No es que en los mundos de Lang haya finalmente un ámbito garante de justicia y paz –como se podría pensar en Hitchcock-; pero, hay una decisión conciliadora que apuesta al orden, a un funcionamiento casi utópico del orden que se sostiene en razones que nada tienen que ver con el respeto a la conducta socio-legal. Más bien al asomar de un nuevo hombre, inconcluso, que alcanza momentos de lucidez por medio de la auto-racionalización de las pasiones en el interior del sujeto. A la falta de encause pasional, el personaje es perseguido, delirante, se convierte en un demente atormentado por los fantasmas de sus cúspides tempestivas. A modo de profecía,  Joe Wilson ve los rostros de los 22 acusados en las vidrieras, el número 22 se hace condena; pero, también se le conceden estas epifanías para favorecer una proyección futura de tormento. Es la pérdida de su comprometida Katherine Grant, aquello que actúa como eje de acción para un personaje desorientado que vive en la invisibilidad legal guiado por un motín interno de venganza. Es la promesa del amor lo que lleva a Wilson a enmendar  sus acciones, del amor y la culpa. Quizás sean estas categorías proféticas las que se le niegan en “Scarlet Street” (1945) a Christopher Cross  -Edward G. Robinson-. Podríamos decir que “Scarlet Street” es la contracara de “Fury”, en lo respectivo a las consecuencias de la responsabilidad moral de lo ilícito.  Dos salidas diferentes, o la reparación a tiempo de un hostigamiento a venir o el eterno vagabundeo martirizante. 


La lógica sobre la cual evoluciona “Fury” consta de tres partes. En primer lugar la elección de un culpable azaroso a castigar. Culpable satanizado que invoca suplicio por mano del pueblo. Espectáculo para la masa, castigo y función social. La prueba no es necesaria, tampoco la confesión, la masa amotinada sacia su sed de muerte por predigitación inconsciente. 

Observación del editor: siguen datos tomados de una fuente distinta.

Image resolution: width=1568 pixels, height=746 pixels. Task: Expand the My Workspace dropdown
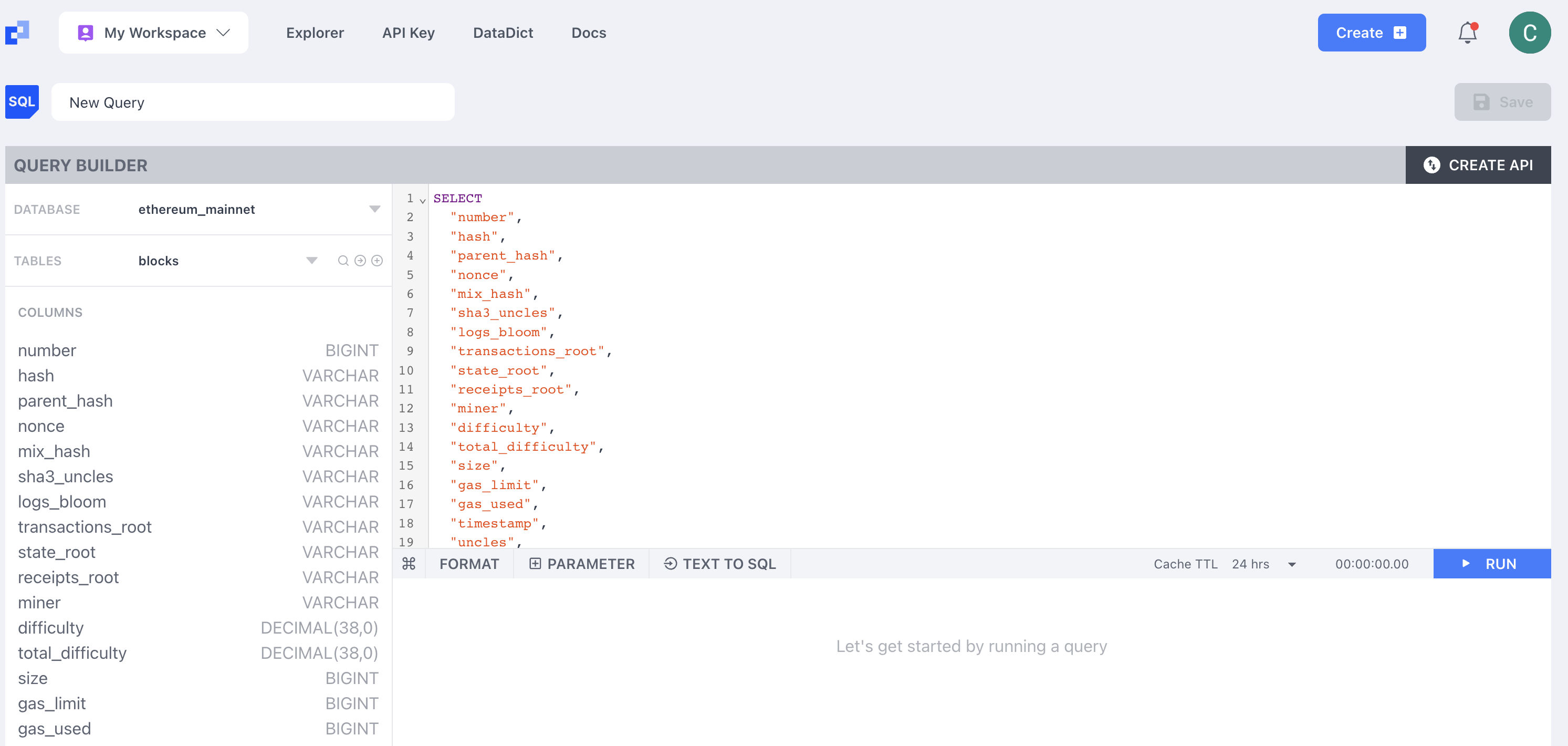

Wilson escapa al incendio del departamento de policía fortuitamente, sin que nadie sepa de su supervivencia. Desde aquí se desarrolla la segunda etapa en el film, la lucubración de Wilson para engañar al poder judicial manejando a distancia los hilos del tribunal; y, conseguir pena capital para los 22 acusados y perjurio por falso testimonio a todos los habitantes del pueblo. Las estrategias de Wilson ponen en jaque todo el funcionamiento jurídico-legal, su vulnerabilidad e inoperancia. Durante el juicio se evidencia el rol ambiguo de los espectadores, testigos y agentes de acción. Las intenciones de los habitantes del pueblo –por encubrimiento- tienden al olvido, a una reestructuración consiente de la memoria colectiva, a desvanecer la culpa entre todos los implicados. 

La resolución final y el dictado de sentencia están atravesados por la conciencia del protagonista, por un dilema moral. La sed de venganza contra el futuro tormento, contra la pérdida de Catherine. Esta dimensión le otorga al film una cualidad fabulesca de moraleja. Por un lado una crítica directa contra el fervor carismático e irracional de la masa y la vulnerabilidad del sistema jurídico-penal, por otro, la consecución del objeto de deseo amoroso. Consecución guiada por el modelo del “actuar bien” individual. 


Tanto “M, el vampiro de Düsserdolf” como “Fury” trabajan el accionar de la masa, la demanda de justicia popular y los fantasmas del respaldo estatal. Hay un miedo inherente a la masa alocada en Lang. Un miedo que en “Fury” concluye con una lección moral y en “M” con un vacío trágico en los rostros de las madres de las víctimas. En todo caso, los personajes de Lang siempre están atravesados por lo irrecuperable, por la falta, que puede decorarse con reconciliaciones sociales como desembocar en la tragedia, en el devenir humano, errante, embestido por leyes eternas y convencionales.